#### [Aim]
Rewrite the lines below, replacing "badge" with "label" wherever it occurs and leaving everything else unchanged.
Given data start
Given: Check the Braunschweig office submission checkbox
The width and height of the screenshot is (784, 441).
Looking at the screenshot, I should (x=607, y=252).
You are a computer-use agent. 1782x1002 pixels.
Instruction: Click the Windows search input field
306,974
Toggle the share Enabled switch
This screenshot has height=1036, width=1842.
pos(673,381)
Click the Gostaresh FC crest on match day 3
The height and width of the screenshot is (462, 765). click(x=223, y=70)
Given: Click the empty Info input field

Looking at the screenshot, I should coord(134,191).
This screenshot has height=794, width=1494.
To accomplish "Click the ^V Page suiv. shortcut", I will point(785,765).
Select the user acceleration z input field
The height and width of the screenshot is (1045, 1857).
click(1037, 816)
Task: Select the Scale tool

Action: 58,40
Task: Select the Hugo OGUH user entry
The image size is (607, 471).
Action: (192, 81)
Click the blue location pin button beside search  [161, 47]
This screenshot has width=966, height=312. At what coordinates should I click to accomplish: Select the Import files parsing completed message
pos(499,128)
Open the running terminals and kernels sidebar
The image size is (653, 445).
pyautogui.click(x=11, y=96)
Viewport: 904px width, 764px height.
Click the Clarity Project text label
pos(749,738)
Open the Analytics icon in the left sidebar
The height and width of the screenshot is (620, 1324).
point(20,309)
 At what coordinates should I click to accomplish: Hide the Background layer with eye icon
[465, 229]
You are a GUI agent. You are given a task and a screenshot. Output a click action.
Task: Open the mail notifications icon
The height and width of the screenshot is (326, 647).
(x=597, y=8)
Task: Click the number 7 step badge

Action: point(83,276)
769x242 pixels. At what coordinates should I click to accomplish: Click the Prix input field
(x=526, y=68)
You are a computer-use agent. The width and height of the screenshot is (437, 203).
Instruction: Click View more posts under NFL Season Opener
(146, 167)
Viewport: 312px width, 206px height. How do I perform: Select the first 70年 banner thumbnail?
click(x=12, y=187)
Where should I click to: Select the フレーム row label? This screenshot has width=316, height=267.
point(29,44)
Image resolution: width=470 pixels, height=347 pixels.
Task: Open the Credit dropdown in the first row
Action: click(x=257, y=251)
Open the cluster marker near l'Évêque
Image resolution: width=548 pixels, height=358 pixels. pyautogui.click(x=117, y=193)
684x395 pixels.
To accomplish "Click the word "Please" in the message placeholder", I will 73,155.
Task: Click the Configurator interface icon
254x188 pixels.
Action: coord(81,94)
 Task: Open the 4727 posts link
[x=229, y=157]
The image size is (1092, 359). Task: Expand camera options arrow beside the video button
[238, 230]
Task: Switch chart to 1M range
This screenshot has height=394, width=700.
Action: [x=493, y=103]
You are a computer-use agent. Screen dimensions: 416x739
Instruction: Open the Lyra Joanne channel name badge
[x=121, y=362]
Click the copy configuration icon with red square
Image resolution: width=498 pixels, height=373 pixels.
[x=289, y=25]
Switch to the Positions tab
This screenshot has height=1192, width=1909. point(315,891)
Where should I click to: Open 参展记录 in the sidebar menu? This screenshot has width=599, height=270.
Given data end
#### [Final answer]
Given: Check the Braunschweig office submission checkbox
The width and height of the screenshot is (784, 441).
Looking at the screenshot, I should (x=607, y=252).
You are a computer-use agent. 1782x1002 pixels.
Instruction: Click the Windows search input field
306,974
Toggle the share Enabled switch
This screenshot has height=1036, width=1842.
pos(673,381)
Click the Gostaresh FC crest on match day 3
The height and width of the screenshot is (462, 765). click(x=223, y=70)
Given: Click the empty Info input field

Looking at the screenshot, I should coord(134,191).
This screenshot has height=794, width=1494.
To accomplish "Click the ^V Page suiv. shortcut", I will point(785,765).
Select the user acceleration z input field
The height and width of the screenshot is (1045, 1857).
click(1037, 816)
Task: Select the Scale tool

Action: 58,40
Task: Select the Hugo OGUH user entry
The image size is (607, 471).
Action: (192, 81)
Click the blue location pin button beside search  [161, 47]
This screenshot has width=966, height=312. At what coordinates should I click to accomplish: Select the Import files parsing completed message
pos(499,128)
Open the running terminals and kernels sidebar
The image size is (653, 445).
pyautogui.click(x=11, y=96)
Viewport: 904px width, 764px height.
Click the Clarity Project text label
pos(749,738)
Open the Analytics icon in the left sidebar
The height and width of the screenshot is (620, 1324).
point(20,309)
 At what coordinates should I click to accomplish: Hide the Background layer with eye icon
[465, 229]
You are a GUI agent. You are given a task and a screenshot. Output a click action.
Task: Open the mail notifications icon
The height and width of the screenshot is (326, 647).
(x=597, y=8)
Task: Click the number 7 step label

Action: point(83,276)
769x242 pixels. At what coordinates should I click to accomplish: Click the Prix input field
(x=526, y=68)
You are a computer-use agent. The width and height of the screenshot is (437, 203).
Instruction: Click View more posts under NFL Season Opener
(146, 167)
Viewport: 312px width, 206px height. How do I perform: Select the first 70年 banner thumbnail?
click(x=12, y=187)
Where should I click to: Select the フレーム row label? This screenshot has width=316, height=267.
point(29,44)
Image resolution: width=470 pixels, height=347 pixels.
Task: Open the Credit dropdown in the first row
Action: click(x=257, y=251)
Open the cluster marker near l'Évêque
Image resolution: width=548 pixels, height=358 pixels. pyautogui.click(x=117, y=193)
684x395 pixels.
To accomplish "Click the word "Please" in the message placeholder", I will 73,155.
Task: Click the Configurator interface icon
254x188 pixels.
Action: coord(81,94)
 Task: Open the 4727 posts link
[x=229, y=157]
The image size is (1092, 359). Task: Expand camera options arrow beside the video button
[238, 230]
Task: Switch chart to 1M range
This screenshot has height=394, width=700.
Action: [x=493, y=103]
You are a computer-use agent. Screen dimensions: 416x739
Instruction: Open the Lyra Joanne channel name label
[x=121, y=362]
Click the copy configuration icon with red square
Image resolution: width=498 pixels, height=373 pixels.
[x=289, y=25]
Switch to the Positions tab
This screenshot has height=1192, width=1909. point(315,891)
Where should I click to: Open 参展记录 in the sidebar menu? This screenshot has width=599, height=270.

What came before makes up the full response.